TASK GOAL:
Please copy the rows from the start through the line containing "point(690,526)", leaving the pictures out of your answer.

##### MATERIAL PROVIDED

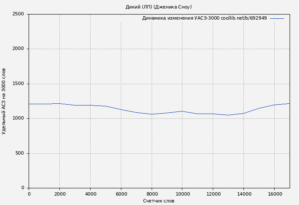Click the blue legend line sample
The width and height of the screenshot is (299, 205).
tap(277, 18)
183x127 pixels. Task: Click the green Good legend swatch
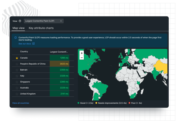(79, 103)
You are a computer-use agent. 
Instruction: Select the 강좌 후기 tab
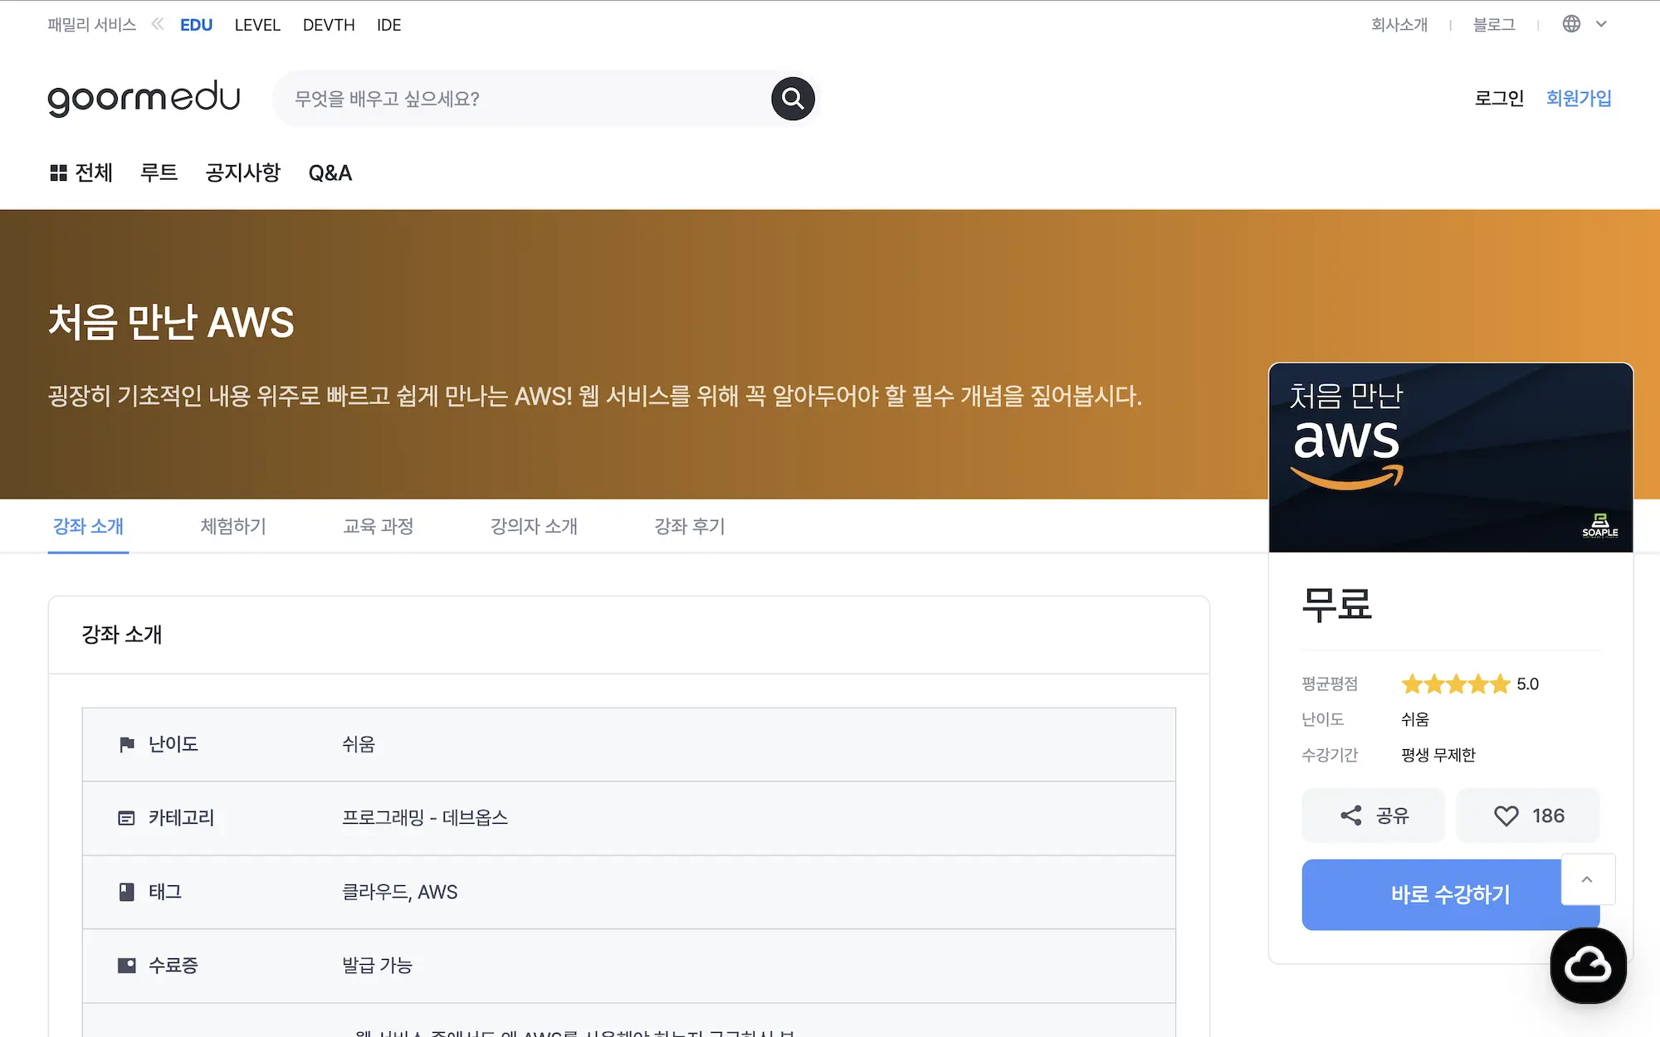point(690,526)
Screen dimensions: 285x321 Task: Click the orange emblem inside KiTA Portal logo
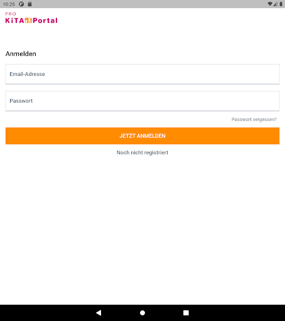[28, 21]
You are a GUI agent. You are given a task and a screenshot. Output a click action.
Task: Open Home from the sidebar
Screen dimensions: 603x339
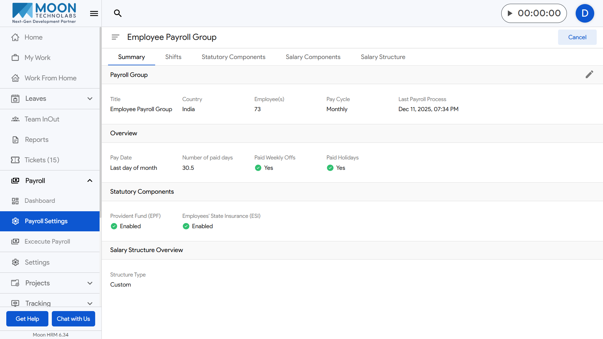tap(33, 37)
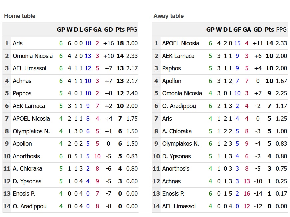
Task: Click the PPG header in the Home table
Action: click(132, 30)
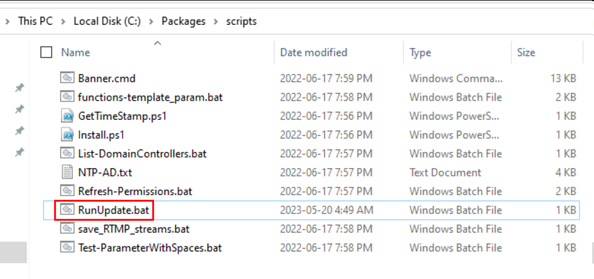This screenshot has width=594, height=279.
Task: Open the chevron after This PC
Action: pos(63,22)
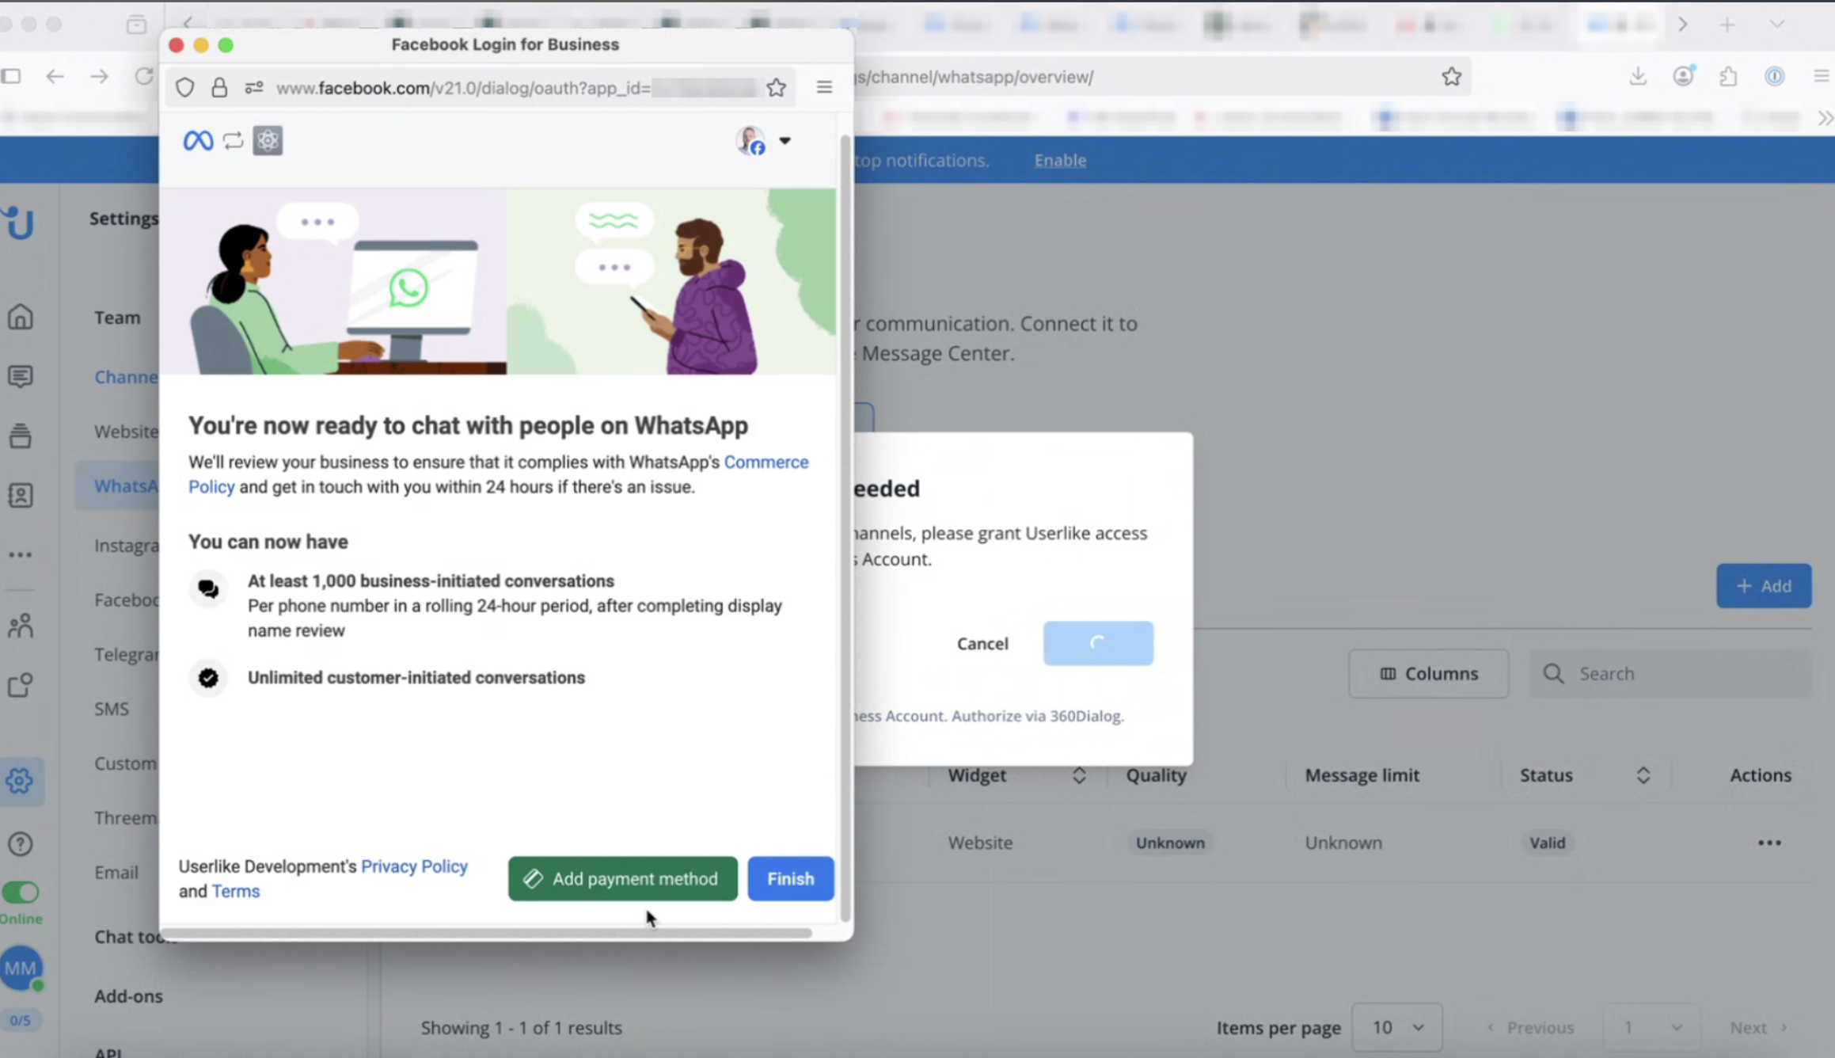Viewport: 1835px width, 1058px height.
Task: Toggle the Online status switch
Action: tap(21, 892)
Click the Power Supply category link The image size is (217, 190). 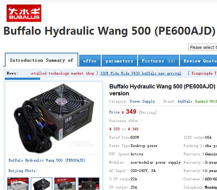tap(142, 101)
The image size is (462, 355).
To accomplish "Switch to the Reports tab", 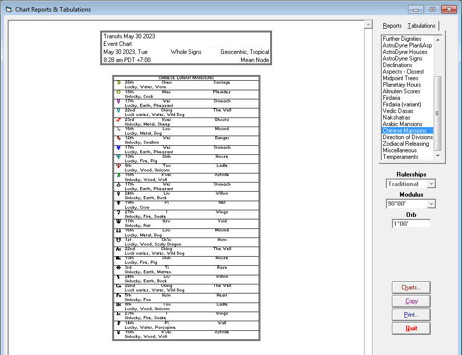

##########

RESPONSE TO THE TASK:
Click the blue legend line sample
The width and height of the screenshot is (299, 205).
tap(277, 18)
183x127 pixels. Task: Click the green Good legend swatch
(79, 103)
You are a computer-use agent. 
Instruction: Select the 강좌 후기 tab
point(690,526)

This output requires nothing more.